Pero ahora me doy cuenta de algo que antes no sabía: la influencia que tuvo en mí la música. El chamamé, por ejemplo. Es una poesía muy descriptiva que se regodea con la descripción del paisaje. Hace un tiempo hablaba con Antonio Tarragó Ros y decíamos que cuando éramos jóvenes, a su padre, el viejo Tarragó Ros, lo hubiéramos tildado de costumbrista, sin embargo hoy, en la medida en que el mundo precisa más que el paisaje se conserve, que el río no se contamine, uno entiende mejor a ese viejo. Los Tarragó Ros son de Curuzú Cuatiá que está como haciendo bisagra con Salto, a la misma altura. Y se comparten muchas cosas: las formas idiomáticas, el clima, las costumbres, los refranes. Ahora, con los años, yo quiero asimilar mucho más todo eso.
–Eso de la influencia de la música popular es interesante. García Márquez dice que una de sus influencias mayores fue el vallenato. Por lo que decís, la tuya no es una tradición nacional, sino más bien un enclave regional: poetas brasileños, músicos argentinos…
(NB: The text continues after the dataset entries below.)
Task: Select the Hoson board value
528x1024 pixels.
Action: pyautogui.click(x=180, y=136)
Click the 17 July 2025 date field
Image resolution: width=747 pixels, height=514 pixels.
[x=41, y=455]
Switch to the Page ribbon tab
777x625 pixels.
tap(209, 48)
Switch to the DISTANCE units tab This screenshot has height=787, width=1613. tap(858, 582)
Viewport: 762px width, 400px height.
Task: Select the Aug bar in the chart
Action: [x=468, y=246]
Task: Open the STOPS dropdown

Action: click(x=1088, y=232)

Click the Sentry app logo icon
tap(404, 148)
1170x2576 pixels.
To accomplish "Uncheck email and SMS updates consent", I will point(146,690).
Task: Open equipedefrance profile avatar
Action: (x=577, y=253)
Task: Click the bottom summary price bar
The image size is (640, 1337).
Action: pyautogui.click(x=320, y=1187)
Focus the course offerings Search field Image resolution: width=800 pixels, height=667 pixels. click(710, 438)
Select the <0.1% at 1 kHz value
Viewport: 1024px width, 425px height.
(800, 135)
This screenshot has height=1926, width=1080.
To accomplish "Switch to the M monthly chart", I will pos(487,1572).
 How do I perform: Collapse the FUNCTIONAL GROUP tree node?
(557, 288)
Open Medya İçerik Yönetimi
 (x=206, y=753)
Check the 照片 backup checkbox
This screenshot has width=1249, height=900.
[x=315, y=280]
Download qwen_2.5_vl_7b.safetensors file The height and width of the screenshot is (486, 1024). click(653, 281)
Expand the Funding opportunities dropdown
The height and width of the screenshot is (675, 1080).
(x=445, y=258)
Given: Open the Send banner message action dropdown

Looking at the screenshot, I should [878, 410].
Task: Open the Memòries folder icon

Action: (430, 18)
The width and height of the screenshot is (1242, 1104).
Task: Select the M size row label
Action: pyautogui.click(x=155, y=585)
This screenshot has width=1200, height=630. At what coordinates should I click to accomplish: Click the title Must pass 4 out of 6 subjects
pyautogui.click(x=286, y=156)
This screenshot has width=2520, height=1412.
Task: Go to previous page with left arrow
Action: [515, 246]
–Bueno, yo creo que en lo nacional, lo que tiene más peso en mí, es la canción. Cuando apareció Zitarrosa, con “Milonga para una niña” y “Milonga de ojos dorados” … me acuerdo que mi padre escuchaba CX4 un programa que era a las 10 y 10 y se llamaba “Milonga pasando el puente”; lo auspiciaba el frigorífico Carrasco. Siempre pasaban a Zitarrosa y a Osiris [Rodríguez Castillos]. A mí aquello me parecía hermosísimo: esas milongas de Zitarrosa, o “De Corrales a Tranqueras”, de Rodríguez Castillos, y el summum de la milonga cantada que es “Corrales de Algorta”: “A los Corrales de Algorta / fui con tropa alguna vez”, (canta).
Siempre el viaje
–Sin embargo, tu poesía no tiene nada de folklórica o nativista.
–Lo que pasa es que sufrí a Fernán Silva Valdés, a Ernesto Pinto, todo eso en la escuela…
–También hay una influencia en tu poesía de la música norteamericana, del rock, por ejemplo.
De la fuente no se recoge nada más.